NASA to test giant Mars parachute on Earth

Jun 01, 2014 by Alicia Chang
This undated image provided by NASA shows a saucer-shaped test vehicle holding equipment for landing large payloads on Mars in the Missile Assembly Building at the U.S Navy's Pacific Missile Range Facility at Kekaha on the island of Kaua'i in Hawaii. The vehicle, part of the Low Density Supersonic Decelerator project, will test an inflatable decelerator and a parachute at high altitudes and speeds over the Pacific Missile Range scheduled for June 1, 2014. (AP Photo/NASA)

The skies off the Hawaiian island of Kauai will be a stand-in for Mars as NASA prepares to launch a saucer-shaped vehicle in an experimental flight designed to land heavy loads on the red planet.

For decades, robotic landers and rovers have hitched a ride to Earth's planetary neighbor using the same parachute design. But NASA needs a bigger and stronger parachute if it wants to send astronauts there.

Weather permitting, the space agency will conduct a test flight Tuesday high in Earth's atmosphere that's supposed to simulate the thin Martian air.

Cameras rigged aboard the vehicle will capture the action as it accelerates to four times the speed of sound and falls back to Earth. Viewers with an Internet connection can follow along live.

Engineers cautioned that they may not succeed on the first try.

"As long as I get data, I'll be very happy," said project manager Mark Adler of the NASA Jet Propulsion Laboratory.

• _MATERIAL_
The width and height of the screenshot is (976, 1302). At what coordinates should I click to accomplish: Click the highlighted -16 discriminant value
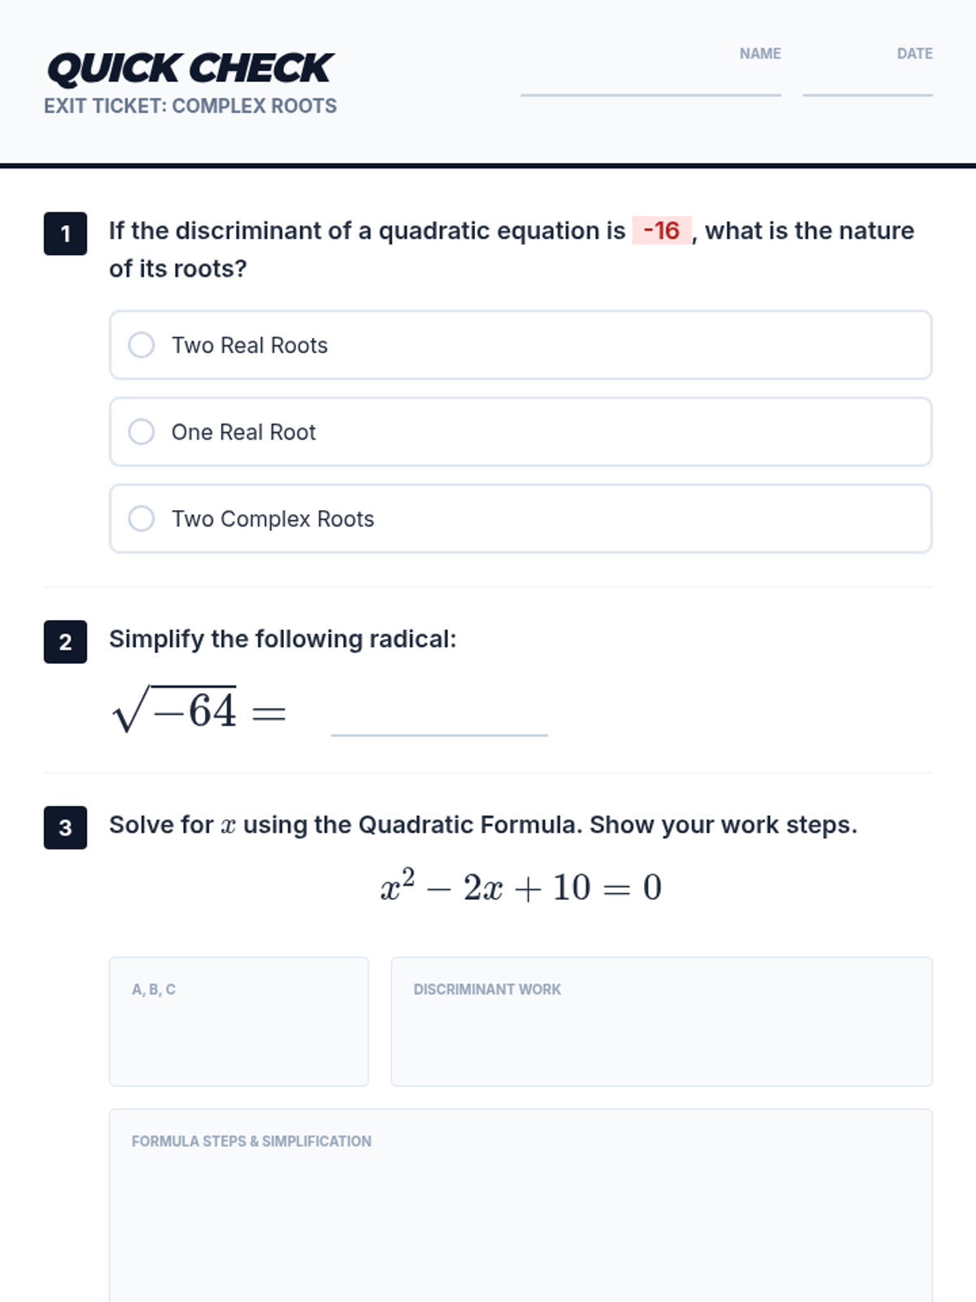pyautogui.click(x=661, y=231)
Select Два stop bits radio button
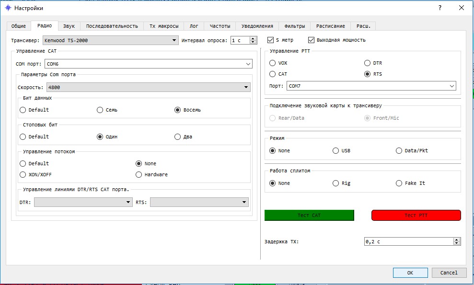 pyautogui.click(x=178, y=137)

• _EXERCISES_
[A] According to the Mars parachute article, how fast will the test vehicle go before it falls back to Earth?
[B] Resume the Mars parachute article after its final sentence and carry it forward.

• _EXERCISE ANSWERS_
[A] Four times the speed of sound.

[B]
The search for a way to land massive payloads on Mars predates the existence of NASA. Back then, engineers toyed with sending a winged spacecraft that would land like an airplane, but the idea was not feasible, space historians say.

Landing has always been "one of the big technology challenges for a human Mars mission," American University space policy professor Howard McCurdy said in an email.

This April 23, 2014 image provided by NASA shows NASA's saucer-shaped experimental flight vehicle being prepared for a Range Compatibility Test at the at the U.S Navy's Pacific Missile Range Facility at Kekaha on the island of Kaua'i in Hawaii. The vehicle, part of the Low Density Supersonic Decelerator project, will test an inflatable decelerator and a parachute at high altitudes and speeds over the Pacific Missile Range scheduled for June 1, 2014. (AP Photo/NASA)

When the twin Viking landers became the first spacecraft to set down on Mars in 1976, they relied on parachutes to slow down after punching through the Martian atmosphere. The basic design has been used since including during the Curiosity rover's hair-raising landing in 2012.

With plans to land heavier spacecraft and eventually humans, NASA needed a heftier solution. So it designed a supersonic parachute that's 110 feet (33.5 meters) in diameter—twice as big as the one that carried the 1-ton Curiosity. It's so gigantic that it can't fit into the wind tunnels that NASA typically uses to test parachutes.

Since it's impractical to test unproven technology on Mars, NASA looked to Earth as a substitute.

During the flight, a high-flying balloon will loft the disc-shaped vehicle from the U.S. Navy's Pacific Missile Range Facility in Kauai to 23 miles (37 kilometers) over the Pacific where it will be dropped. Then it will fire its rocket motor to climb to 34 miles (55 kilometers), accelerating to Mach 4. The environment at this altitude is similar to Mars' thin atmosphere.

As it descends to Earth, a tube around the vehicle should inflate, slowing it down. Then the parachute should pop out, guiding the vehicle to a gentle splashdown in the Pacific.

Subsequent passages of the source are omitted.